Cosa succede se il lavoratore rifiuta la vaccinazione
La vaccinazione antitetanica, pur essendo obbligatoria per determinate categorie, non può essere imposta con la forza fisica, ma deve essere offerta e documentata dal datore di lavoro, che resta comunque garante della sicurezza.
In caso di rifiuto:
- il medico competente valuta la compatibilità del lavoratore con la mansione;
- può esprimere un giudizio di idoneità con prescrizioni o limitazioni, se il rischio è parziale e gestibile con altre misure di prevenzione;
- oppure un giudizio di inidoneità temporanea o permanente, se il rischio non può essere eliminato o ridotto.
A fronte del giudizio medico:
- il datore di lavoro può ricollocare il lavoratore in mansioni prive di rischio biologico;
- se ciò non è possibile, può adottare i provvedimenti previsti dal contratto, inclusa la sospensione o risoluzione del rapporto di lavoro, nel rispetto della normativa vigente.
È bene ricordare che il rifiuto della vaccinazione non esonera il datore di lavoro dalle proprie responsabilità: egli deve sempre dimostrare di aver informato il lavoratore, offerto la vaccinazione e documentato l’intero processo.
Obbligo di controllo e scadenziario delle vaccinazioni
Il datore di lavoro, in collaborazione con il medico competente, ha anche l’obbligo di verificare la validità e l’aggiornamento delle vaccinazioni antitetaniche dei lavoratori esposti.

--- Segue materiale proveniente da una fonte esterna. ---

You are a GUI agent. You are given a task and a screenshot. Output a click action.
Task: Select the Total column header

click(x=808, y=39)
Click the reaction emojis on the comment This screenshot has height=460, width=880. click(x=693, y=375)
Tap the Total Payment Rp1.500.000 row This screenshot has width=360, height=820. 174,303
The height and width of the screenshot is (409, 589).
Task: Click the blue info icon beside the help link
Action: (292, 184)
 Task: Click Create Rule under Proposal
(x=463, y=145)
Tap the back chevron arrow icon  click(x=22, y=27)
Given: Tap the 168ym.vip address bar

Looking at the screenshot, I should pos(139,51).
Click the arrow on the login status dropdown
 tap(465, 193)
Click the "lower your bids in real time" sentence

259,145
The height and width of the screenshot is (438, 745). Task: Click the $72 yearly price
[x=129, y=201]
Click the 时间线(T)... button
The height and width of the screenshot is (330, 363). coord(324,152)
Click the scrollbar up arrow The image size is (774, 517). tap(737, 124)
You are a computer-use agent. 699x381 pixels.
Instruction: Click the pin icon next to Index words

Secondo l’art. 279, comma 1, del D. Lgs. 81/2008, in caso di rischio di esposizione ad agenti biologici per i quali esiste un vaccino efficace, il datore di lavoro — su parere del medico competente — è tenuto a renderlo disponibile e a garantirne il richiamo periodico.
Il medico competente, nell’ambito della sorveglianza sanitaria (artt. 25 e 41 del D. Lgs. 81/2008), deve quindi:
- verificare la copertura vaccinale dei lavoratori;
- mantenere un registro sanitario e di rischio aggiornato;
- segnalare le scadenze dei richiami e programmare gli aggiornamenti vaccinali.

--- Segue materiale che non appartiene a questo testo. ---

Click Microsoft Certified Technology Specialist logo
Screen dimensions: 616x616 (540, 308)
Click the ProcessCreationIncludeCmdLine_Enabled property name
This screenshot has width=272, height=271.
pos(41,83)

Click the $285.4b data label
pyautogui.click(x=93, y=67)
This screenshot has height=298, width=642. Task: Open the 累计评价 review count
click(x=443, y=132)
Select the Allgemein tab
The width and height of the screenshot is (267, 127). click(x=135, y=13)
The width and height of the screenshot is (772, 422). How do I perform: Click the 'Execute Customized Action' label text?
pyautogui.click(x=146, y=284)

Il datore di lavoro, dal canto suo, deve:
- collaborare con il medico competente nella creazione di uno scadenziario delle vaccinazioni;
- assicurarsi che i richiami vengano effettuati nei tempi indicati (in genere ogni 10 anni, secondo le raccomandazioni sanitarie);
- conservare la documentazione relativa alle vaccinazioni come parte integrante della valutazione del rischio biologico e della sorveglianza sanitaria.
In sintesi, la legge impone un obbligo di organizzazione e controllo, non solo di offerta.
Non basta proporre la vaccinazione una tantum: è necessario gestire nel tempo la protezione sanitaria dei lavoratori, monitorando scadenze e aggiornamenti vaccinali.
Conclusioni
La vaccinazione antitetanica è una misura di prevenzione concreta e obbligatoria nei casi di esposizione a rischio biologico.
Il datore di lavoro, insieme al medico competente, deve:
- Valutare il rischio e aggiornarlo nel DVR;
- Offrire la vaccinazione ai lavoratori esposti e gestire i richiami;
- Creare uno scadenziario vaccinale e mantenerlo aggiornato;
- Gestire correttamente i casi di rifiuto attraverso i giudizi di idoneità;
- Conservare la documentazione come prova dell’adempimento degli obblighi.
In sintesi: la vaccinazione antitetanica è parte integrante della tutela della salute e sicurezza nei luoghi di lavoro. Una gestione attenta e documentata delle vaccinazioni tutela sia i lavoratori che il datore di lavoro da rischi sanitari e responsabilità legali.